You all know what copying an object means. But did you know that we can do better in some circumstances?

move is an optimization of copy. For example consider:

std::vector<int> create_n_integers(int n) {
    std::vector v;
    for (int i = 0; i < n; ++i) {
        v.push_back(n);
    }
    return v;
}

std::vector<int> my_vector = create_n_integers(10000000);

It might look like we are doing a copy: a vector is created inside create_n_integers and then when we do my_vector = create_n_integers(10000000) we copy the vector from create_n_integers into my_vector. And you know that a vector can be big and therefore its copy can be expensive! All of that is true, but the above code is still perfectly fine. This is because the compiler knows that there is no need to do a copy and that it can do a move instead: same effect, but faster.

So, what exactly is a move? The idea is that when an object is about to be destroyed, there is no need to keep that object intact; our "copy" operation is therefore allowed to modify it. That "destructive copy" is called a move.

Why would modifying the "copied" object be useful? Let's take the example of a std::vector<int> v1. A vector is implemented as a pointer to an array of elements on the heap. If we ask for a copy of the vector (std::vector<int> v2 = v1;) then it has to copy all the elements of the array into a new array, because we want v1 and v2 to be independent objects. If we were to only copy the pointer, then v1 and v2 would point to the same array and modifying v1 would also affect v2, which would be very confusing and impractical. Therefore making a copy of a big vector is slow because each of the (possibly many) elements of the vector has to be copied. But if we know that v1 is no longer used, then we don't care if it points to the same array as v2! There is no way of touching v1 and accidentaly modifying v2! In that case we can simply copy the pointer and save a lot of time.

tip

This is the power of move: the compiler optimizes your copy when it knows that you won't see the difference between a copy and a move.

So, do you need to think about move all the time? Luckily, no! It will happen automatically in places where it can. Just remember that having a function that returns a vector by value is not a bad thing because the copy will be optimized into a move, which is cheap.

Another explanation
The Cherno, Move Semantics in C++ (13min)

Implementing move for your own classes​

For most of your classes a move constructor will be defined automatically (just like the copy constructor) and you have nothing to do. The only time when you need to implement move yourself is if your class has an explicitly defined destructor or copy constructor (see The Rule of 5).
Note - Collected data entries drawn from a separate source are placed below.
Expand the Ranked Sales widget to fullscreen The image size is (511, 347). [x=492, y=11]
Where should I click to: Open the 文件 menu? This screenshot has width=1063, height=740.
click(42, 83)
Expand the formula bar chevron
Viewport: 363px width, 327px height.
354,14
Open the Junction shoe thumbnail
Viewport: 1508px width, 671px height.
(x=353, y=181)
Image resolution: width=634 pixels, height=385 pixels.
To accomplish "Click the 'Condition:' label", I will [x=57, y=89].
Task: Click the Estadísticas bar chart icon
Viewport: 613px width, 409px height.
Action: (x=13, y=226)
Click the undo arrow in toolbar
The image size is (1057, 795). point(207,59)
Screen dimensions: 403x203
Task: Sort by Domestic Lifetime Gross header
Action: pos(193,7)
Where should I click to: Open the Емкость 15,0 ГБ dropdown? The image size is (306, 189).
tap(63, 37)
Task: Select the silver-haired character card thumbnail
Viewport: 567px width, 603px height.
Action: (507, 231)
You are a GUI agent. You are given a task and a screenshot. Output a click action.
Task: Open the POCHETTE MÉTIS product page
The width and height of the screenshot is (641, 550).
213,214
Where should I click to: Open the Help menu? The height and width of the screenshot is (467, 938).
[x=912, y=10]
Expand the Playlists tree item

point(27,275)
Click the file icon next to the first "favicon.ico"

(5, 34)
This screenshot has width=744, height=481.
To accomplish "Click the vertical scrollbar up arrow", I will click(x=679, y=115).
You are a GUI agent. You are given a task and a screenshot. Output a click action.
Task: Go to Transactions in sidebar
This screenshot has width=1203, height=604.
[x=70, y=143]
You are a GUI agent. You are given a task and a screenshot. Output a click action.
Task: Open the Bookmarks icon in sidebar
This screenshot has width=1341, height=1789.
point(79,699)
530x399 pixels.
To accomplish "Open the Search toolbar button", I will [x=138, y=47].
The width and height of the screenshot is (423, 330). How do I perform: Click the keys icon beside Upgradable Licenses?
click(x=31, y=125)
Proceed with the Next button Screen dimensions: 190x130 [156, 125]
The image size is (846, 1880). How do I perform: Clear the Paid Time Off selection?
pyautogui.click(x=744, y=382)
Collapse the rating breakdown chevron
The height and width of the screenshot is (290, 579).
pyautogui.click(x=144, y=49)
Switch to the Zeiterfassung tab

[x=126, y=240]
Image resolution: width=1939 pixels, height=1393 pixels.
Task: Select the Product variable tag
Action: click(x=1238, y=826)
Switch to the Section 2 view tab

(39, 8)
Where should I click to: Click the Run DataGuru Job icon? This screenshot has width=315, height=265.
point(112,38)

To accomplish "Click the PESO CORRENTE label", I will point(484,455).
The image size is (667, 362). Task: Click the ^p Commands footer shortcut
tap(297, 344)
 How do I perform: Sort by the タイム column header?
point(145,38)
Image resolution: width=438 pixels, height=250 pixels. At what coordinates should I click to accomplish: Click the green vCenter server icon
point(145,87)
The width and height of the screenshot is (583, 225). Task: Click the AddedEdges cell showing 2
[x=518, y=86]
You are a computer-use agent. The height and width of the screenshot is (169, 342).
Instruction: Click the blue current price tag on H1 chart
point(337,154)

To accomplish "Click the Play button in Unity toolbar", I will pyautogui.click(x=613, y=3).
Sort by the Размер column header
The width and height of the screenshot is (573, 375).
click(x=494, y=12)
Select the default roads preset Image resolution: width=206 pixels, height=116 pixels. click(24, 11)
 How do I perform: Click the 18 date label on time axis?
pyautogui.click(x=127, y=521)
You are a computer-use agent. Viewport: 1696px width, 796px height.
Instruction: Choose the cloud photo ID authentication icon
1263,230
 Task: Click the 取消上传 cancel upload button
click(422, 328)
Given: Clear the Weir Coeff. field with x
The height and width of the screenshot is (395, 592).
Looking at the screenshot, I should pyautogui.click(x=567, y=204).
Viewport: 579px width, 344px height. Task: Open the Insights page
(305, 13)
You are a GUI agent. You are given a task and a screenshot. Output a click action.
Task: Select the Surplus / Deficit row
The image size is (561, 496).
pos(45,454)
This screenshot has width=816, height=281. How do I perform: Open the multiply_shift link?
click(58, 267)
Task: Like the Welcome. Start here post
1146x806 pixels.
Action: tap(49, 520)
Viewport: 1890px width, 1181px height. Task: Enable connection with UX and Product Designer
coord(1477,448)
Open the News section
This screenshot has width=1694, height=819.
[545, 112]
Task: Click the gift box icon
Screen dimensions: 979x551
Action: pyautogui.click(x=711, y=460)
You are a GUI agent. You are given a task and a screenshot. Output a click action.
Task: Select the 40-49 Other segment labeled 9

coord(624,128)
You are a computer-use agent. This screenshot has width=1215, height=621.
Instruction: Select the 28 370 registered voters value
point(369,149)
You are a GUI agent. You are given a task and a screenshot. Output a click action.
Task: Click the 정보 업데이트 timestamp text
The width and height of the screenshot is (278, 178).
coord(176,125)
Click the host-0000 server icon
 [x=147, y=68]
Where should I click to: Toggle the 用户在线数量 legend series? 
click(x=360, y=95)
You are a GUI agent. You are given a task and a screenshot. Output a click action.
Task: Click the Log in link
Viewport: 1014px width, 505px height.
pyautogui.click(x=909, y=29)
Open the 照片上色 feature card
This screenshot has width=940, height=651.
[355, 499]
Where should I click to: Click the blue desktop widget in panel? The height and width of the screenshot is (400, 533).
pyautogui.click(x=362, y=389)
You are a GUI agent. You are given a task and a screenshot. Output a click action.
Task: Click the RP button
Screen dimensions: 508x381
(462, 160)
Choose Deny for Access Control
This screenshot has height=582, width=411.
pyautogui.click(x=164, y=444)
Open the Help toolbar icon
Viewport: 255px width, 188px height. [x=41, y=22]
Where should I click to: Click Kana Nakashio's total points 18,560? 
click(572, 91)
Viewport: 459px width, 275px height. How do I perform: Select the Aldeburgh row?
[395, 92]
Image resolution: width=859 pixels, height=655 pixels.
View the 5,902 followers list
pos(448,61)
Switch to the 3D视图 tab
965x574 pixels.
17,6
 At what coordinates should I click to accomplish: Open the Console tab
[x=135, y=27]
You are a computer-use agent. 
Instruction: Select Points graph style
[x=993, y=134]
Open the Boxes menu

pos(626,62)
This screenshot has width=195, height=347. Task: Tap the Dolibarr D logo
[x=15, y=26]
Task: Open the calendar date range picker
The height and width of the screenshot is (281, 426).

This should be rare because if all the members of your class already have move and destruction defined, then your class will get a default move and destructor that will do the right thing and everything will be fine.

The only case where you would need to define destruction and move is when you manage a resource like a pointer, an object from a C api that needs to be freed, etc. Note that in the case of a pointer the problem is already solved by std::unique_ptr and std::shared_ptr. Please don't allocate your pointers with raw new and don't add destructors to your classes just to manage the pointers that you allocated. Use std::unique_ptr instead and you won't even need to think about destructors and move constructors. If you ever need to create a wrapper similar to a std::unique_ptr for some resource (like an OpenGL id), here is how to do it:

class UniqueBuffer {
public:
    UniqueBuffer()
    {
        glGenBuffers(1, &_id); // Do whatever you need to create the resource
    }
    ~UniqueBuffer()
    {
        glDeleteBuffers(1, &_id); // Do whatever you need to delete the resource
    }
    UniqueBuffer(const UniqueBuffer&) = delete;            // We disable copying
    UniqueBuffer& operator=(const UniqueBuffer&) = delete; // We disable copying
    UniqueBuffer(UniqueBuffer&& other) noexcept // Move constructor
        : _id{other._id}
    {
        other._id = 0; // Make sure that other won't delete the _id we just copied
    }
    UniqueBuffer& operator=(UniqueBuffer&& other) noexcept // Move assignment operator
    {
        if (this != &other) {         // Make sure that we don't do silly things when we try to move an object to itself
            glDeleteBuffers(1, &_id); // Delete the previous object
            _id     = other._id;      // Copy the object
            other._id = 0;            // Make sure that other won't delete the _id we just copied
        }
        return *this; // move assignment must return a reference to this, so we do it
    }

    GLuint id() const { return _id; } // The getter for the wrapped `_id`.

private:
    GLuint _id;
};

Many things to note:

  • We disable copying because we can't simply copy the _id (the copy would refer to the same object as the original, which would be problematic just like in our vector example), and we can't create a copy of the object with glGenBuffers because we have no idea what was stored in that buffer by users (if we were to do a naive copy constructor, then when users ask for a copy they would get a new empty buffer instead of a copy of all the vertex data or whatever that was added to the buffer). Disabling copy can also prevent accidental copies of objects that are not supposed to be copied (e.g. because they are big and the copy would be expensive).
  • We do other._id = 0; when we move. This is because if we don't, then when other gets destroyed it will destroy its _id, which is the same as what our new object is using, which would make it invalid!
  • We do if (this != &other). This is because someone could call v = std::move(v); (in generic code it can happen and it is not that obvious and sometimes you need to do it). In such cases without the check we would do other._id = 0; but since other is ourself we would just lose our _id!
  • The signature for move operations contains UniqueBuffer&&. This && symbol is called an r-value reference; it is kind of like the usual reference & (called an l-value reference) but it indicates that you are allowed to modify the object and steal its resources. Basically it means that it is okay to move from the object.
  • The move constructor and move assignment are marked noexcept which is EXTREMELY IMPORTANT. If you don't then STL containers like vector will not use your move and will do a copy instead (because it would be problematic if an exception was thrown while a vector is resizing and moving objects to the new location). And since copy is disabled, you will get a nasty compilation error and not be able to store your objects inside vectors!
tip

Make your wrappers as small as possible. Because if you need to define a move constructor in a big class then you need to tell it to move each member variable, which is tedious and error prone. Plus you will probably need that resource in several classes and you don't want to have to repeat the destruction code in each of them.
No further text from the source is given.